◆ Work instruction: What is needed is an exact copy of the lines in the entries below from the one holding "Click the hollow circle outline icon" through the one holding "Viewport: 507px width, 285px", pictures excluded.

◆ Input records:

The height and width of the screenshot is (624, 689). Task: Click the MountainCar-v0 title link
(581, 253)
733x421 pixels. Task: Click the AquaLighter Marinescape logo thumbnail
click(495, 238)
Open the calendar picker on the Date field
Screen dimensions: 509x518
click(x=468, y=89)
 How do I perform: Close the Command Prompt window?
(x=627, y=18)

...

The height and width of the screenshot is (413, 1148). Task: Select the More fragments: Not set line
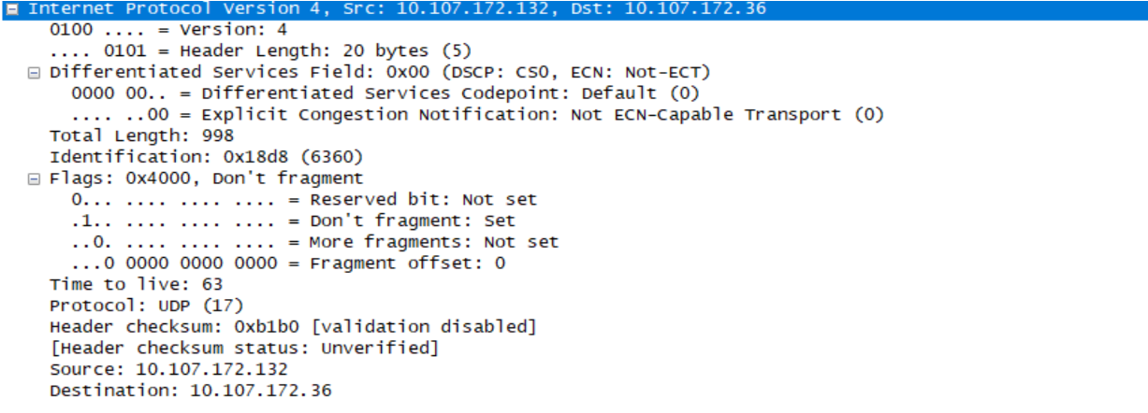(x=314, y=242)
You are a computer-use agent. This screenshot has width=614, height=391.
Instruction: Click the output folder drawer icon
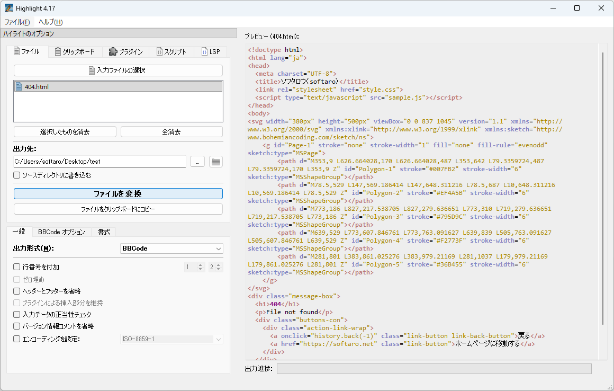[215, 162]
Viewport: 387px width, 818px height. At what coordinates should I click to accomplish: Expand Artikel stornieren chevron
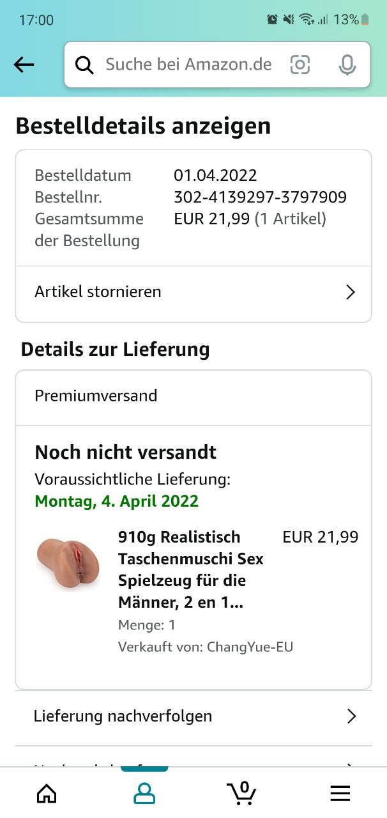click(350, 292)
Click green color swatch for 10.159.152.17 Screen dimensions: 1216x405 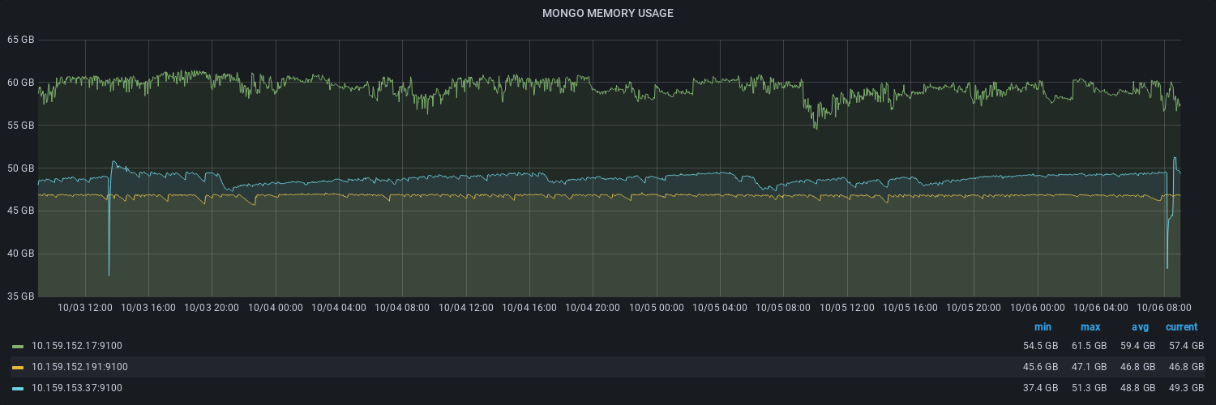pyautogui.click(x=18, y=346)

--

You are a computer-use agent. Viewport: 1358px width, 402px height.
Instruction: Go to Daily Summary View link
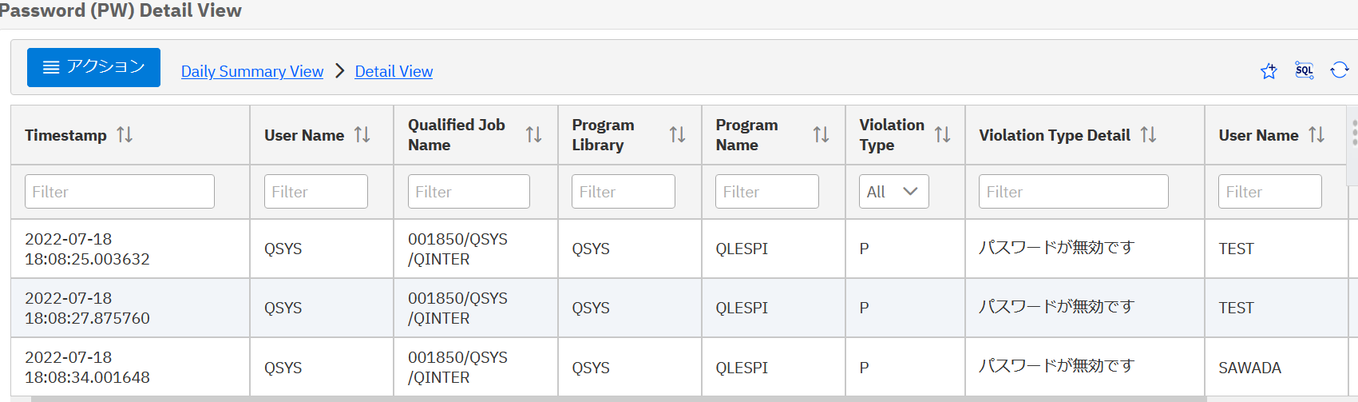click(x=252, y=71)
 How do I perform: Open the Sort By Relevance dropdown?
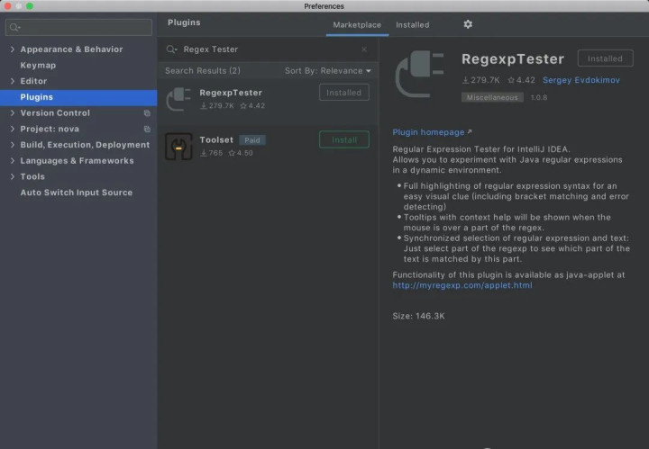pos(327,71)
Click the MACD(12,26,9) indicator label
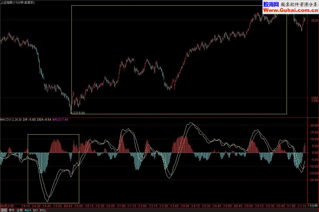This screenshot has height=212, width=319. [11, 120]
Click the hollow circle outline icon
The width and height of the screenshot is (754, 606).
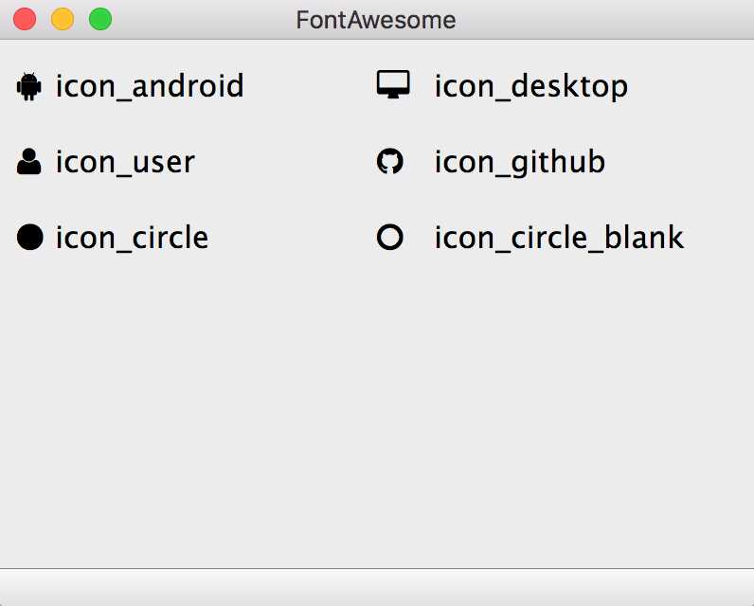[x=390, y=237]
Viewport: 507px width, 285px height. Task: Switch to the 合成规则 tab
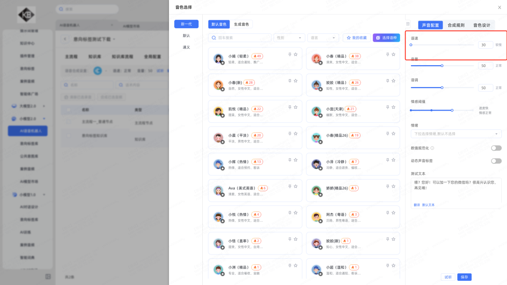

◆ Result below:
Click the hollow circle outline icon
The width and height of the screenshot is (754, 606).
[x=390, y=237]
Viewport: 507px width, 285px height. Task: Switch to the 合成规则 tab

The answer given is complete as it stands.